Extracted data entries:
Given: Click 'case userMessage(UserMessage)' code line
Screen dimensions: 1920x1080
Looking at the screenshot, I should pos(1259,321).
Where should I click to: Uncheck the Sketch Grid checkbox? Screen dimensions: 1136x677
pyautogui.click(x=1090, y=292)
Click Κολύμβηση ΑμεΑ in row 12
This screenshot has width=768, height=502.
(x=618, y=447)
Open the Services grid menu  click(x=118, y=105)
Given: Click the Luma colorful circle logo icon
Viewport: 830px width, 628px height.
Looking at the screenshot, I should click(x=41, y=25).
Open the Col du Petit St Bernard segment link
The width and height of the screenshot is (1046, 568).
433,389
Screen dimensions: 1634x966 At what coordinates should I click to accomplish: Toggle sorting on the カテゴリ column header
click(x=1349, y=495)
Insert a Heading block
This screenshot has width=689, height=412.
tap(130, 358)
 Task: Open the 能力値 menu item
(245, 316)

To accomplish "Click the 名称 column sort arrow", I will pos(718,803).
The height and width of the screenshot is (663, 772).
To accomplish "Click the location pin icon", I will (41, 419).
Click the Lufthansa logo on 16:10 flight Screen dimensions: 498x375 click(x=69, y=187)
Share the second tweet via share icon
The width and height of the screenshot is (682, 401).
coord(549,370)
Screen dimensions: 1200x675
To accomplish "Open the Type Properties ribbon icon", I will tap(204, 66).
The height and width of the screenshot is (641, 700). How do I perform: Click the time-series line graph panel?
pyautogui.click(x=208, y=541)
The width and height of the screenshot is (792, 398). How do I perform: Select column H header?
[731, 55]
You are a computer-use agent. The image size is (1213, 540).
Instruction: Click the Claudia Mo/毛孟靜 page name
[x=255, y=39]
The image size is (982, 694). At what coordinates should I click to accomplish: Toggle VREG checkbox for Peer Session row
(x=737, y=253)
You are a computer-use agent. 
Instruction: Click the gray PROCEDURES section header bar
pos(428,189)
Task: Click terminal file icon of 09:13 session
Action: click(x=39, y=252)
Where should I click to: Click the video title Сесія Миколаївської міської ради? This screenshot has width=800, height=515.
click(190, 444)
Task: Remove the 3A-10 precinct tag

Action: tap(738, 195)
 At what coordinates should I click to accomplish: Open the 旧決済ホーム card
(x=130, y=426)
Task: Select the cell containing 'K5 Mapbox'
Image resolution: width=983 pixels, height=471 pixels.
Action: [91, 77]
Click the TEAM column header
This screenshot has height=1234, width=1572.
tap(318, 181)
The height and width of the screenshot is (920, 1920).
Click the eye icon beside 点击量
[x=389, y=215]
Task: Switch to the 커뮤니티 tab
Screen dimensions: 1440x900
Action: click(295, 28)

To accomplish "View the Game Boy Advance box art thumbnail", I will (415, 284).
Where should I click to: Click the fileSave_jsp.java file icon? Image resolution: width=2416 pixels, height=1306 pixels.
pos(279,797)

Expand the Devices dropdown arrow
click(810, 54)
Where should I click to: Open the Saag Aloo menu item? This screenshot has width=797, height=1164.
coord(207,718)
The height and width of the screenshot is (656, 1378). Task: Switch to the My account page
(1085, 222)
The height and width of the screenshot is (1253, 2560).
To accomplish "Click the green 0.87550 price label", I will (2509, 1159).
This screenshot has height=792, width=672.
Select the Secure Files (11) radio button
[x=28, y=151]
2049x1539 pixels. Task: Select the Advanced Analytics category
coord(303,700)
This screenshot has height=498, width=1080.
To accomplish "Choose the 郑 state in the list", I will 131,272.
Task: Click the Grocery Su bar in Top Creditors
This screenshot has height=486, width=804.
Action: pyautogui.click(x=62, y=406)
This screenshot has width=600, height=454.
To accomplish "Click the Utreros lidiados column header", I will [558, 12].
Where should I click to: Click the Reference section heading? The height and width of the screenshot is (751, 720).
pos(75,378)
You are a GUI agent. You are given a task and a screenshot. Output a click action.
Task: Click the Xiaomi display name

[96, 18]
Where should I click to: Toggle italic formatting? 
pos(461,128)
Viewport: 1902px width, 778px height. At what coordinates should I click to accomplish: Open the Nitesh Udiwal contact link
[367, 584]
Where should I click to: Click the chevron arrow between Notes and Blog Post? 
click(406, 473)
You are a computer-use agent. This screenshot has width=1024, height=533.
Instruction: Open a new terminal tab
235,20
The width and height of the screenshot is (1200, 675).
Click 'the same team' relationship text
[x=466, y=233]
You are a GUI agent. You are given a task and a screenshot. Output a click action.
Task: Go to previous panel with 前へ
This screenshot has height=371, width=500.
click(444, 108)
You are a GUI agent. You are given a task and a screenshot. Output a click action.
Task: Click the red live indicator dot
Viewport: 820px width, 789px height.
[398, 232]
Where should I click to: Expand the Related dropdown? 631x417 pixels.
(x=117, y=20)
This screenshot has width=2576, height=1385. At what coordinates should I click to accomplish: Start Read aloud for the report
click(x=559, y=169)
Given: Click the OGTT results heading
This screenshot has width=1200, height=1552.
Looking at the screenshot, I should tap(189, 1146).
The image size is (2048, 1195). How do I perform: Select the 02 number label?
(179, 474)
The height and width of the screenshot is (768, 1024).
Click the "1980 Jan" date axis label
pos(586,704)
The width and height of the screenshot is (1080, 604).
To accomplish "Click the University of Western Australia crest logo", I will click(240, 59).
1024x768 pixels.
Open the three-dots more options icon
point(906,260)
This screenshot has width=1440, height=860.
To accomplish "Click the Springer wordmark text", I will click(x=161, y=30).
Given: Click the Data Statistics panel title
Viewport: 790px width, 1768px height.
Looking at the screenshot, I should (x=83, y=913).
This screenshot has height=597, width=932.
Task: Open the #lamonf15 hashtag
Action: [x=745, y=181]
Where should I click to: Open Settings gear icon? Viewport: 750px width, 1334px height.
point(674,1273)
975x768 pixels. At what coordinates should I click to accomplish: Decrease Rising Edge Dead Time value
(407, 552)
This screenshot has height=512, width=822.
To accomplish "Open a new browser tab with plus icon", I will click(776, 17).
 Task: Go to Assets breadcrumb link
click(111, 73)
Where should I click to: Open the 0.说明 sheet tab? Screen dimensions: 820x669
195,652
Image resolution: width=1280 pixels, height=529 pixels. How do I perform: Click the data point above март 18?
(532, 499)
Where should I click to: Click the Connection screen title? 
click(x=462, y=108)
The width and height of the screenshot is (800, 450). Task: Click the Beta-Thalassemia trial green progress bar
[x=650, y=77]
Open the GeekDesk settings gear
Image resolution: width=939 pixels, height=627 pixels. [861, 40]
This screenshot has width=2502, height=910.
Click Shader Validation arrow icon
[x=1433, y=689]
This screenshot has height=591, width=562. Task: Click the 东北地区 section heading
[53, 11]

» **What the task asks**:
Copy out the lines of the listing above without any changes, from its first line through the line containing "Click the Lufthansa", inclusive.

» **Exercise response**:
Given: Click 'case userMessage(UserMessage)' code line
Screen dimensions: 1920x1080
Looking at the screenshot, I should pos(1259,321).
Where should I click to: Uncheck the Sketch Grid checkbox? Screen dimensions: 1136x677
pyautogui.click(x=1090, y=292)
Click Κολύμβηση ΑμεΑ in row 12
This screenshot has width=768, height=502.
(x=618, y=447)
Open the Services grid menu  click(x=118, y=105)
Given: Click the Luma colorful circle logo icon
Viewport: 830px width, 628px height.
Looking at the screenshot, I should click(x=41, y=25).
Open the Col du Petit St Bernard segment link
The width and height of the screenshot is (1046, 568).
433,389
Screen dimensions: 1634x966 At what coordinates should I click to accomplish: Toggle sorting on the カテゴリ column header
click(x=1349, y=495)
Insert a Heading block
This screenshot has width=689, height=412.
tap(130, 358)
 Task: Open the 能力値 menu item
(245, 316)

To accomplish "Click the 名称 column sort arrow", I will pos(718,803).
The height and width of the screenshot is (663, 772).
To accomplish "Click the location pin icon", I will (41, 419).
Click the Lufthansa logo on 16:10 flight Screen dimensions: 498x375 click(x=69, y=187)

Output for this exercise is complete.